- AIM OF THE EXERCISE
From the lecture notes on recursion and induction below, reproduce verbatim the passage that opens with the words containing "We proceed by" and closes with "the number k.".

- DOCUMENT EXTRACT
▬▬▬▬▬▬
Lecture 20: Recursion & Induction
1 Purpose
Talk about recursion, templates, induction principles, etc.
2 Outline
In Discrete, you learned about mathematical proofs by induction. e.g., a proof you may have done goes something like this:
Prove that the number of subsets of a set of n items is 2^n.
We proceed by induction over n, a natural number.
In the base case, when n = 0, we have no items, so there is one subset, the empty set \emptyset, and so we are done, since 2^0 is 1.
In the inductive case, we consider arbitrary n = k + 1.
Now, our inductive hypothesis is that there are 2^k subsets of a set of k items. To show that there are 2^{k+1} = 2 * 2^k subsets if you add one more item, its sufficient to copy all the subsets and either include or exclude the new item in each copy.
That’s induction. How does this connect to recursion?
Well, the exact same proof can be written as a functional program, over numbers, that follows the "template" for natural numbers. Here we use lists to represent sets, for syntactic convenience, and to be able to identify the "items", we’ll use numbers: in particular, the kth item will be the number k.
Focus first on the program; come back to the signature.
(: subsets-proof (Function (arguments (n Natural)) (result (AllOf (List (List Natural)) (lambda (l) (= (length l) (expt 2 n))))))) (define (subsets-proof n) (cond [(zero? n) (list (list))] [else (let* ([k (sub1 n)] [ksubsets (subsets-proof k)]) (append ksubsets (map (lambda (s) (cons n s)) ksubsets)))])) (check-contract subsets-proof) 1 success(es) 0 failure(s) 0 error(s) 1 test(s) run
In particular, you can see the exact same base case and inductive cases: they are the two branches of the cond. In the inductive case, we take our inductive hypothesis (a recursive call), and then produce the result by including all those elements, plus another copy where we added the new element to each.
I’ve written the theorem as the signature: it’s dependent, since what you are trying to prove is an equality that involves the input to the function.
We could also write the theorem as a separate piece of code from the proof, which is the recursive program.
▬▬▬▬▬▬
- GIVEN RECORDS
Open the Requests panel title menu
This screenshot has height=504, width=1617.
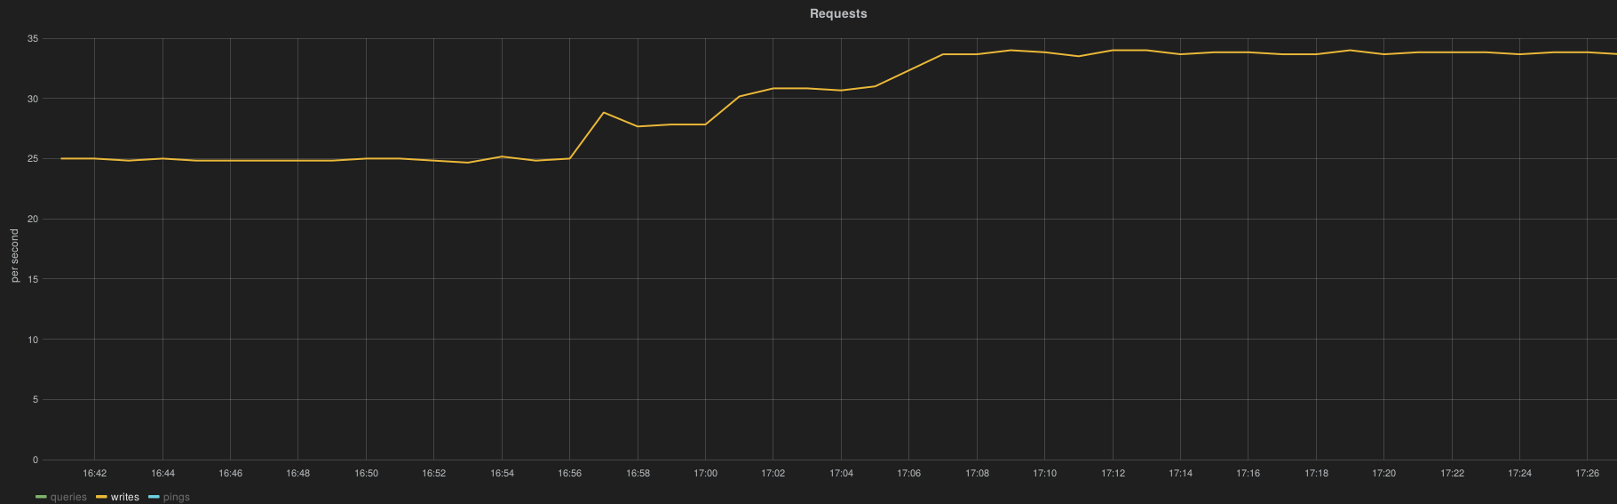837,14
▬▬▬▬▬▬
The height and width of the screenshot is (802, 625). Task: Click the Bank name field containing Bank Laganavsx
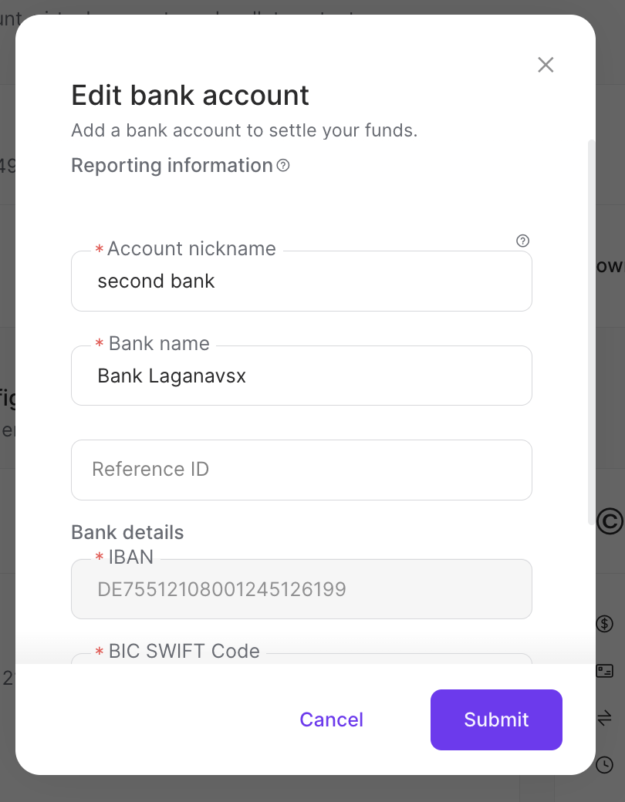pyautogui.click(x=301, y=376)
▬▬▬▬▬▬
- WRITTEN SOLUTION
We proceed by induction over n, a natural number.
In the base case, when n = 0, we have no items, so there is one subset, the empty set \emptyset, and so we are done, since 2^0 is 1.
In the inductive case, we consider arbitrary n = k + 1.
Now, our inductive hypothesis is that there are 2^k subsets of a set of k items. To show that there are 2^{k+1} = 2 * 2^k subsets if you add one more item, its sufficient to copy all the subsets and either include or exclude the new item in each copy.
That’s induction. How does this connect to recursion?
Well, the exact same proof can be written as a functional program, over numbers, that follows the "template" for natural numbers. Here we use lists to represent sets, for syntactic convenience, and to be able to identify the "items", we’ll use numbers: in particular, the kth item will be the number k.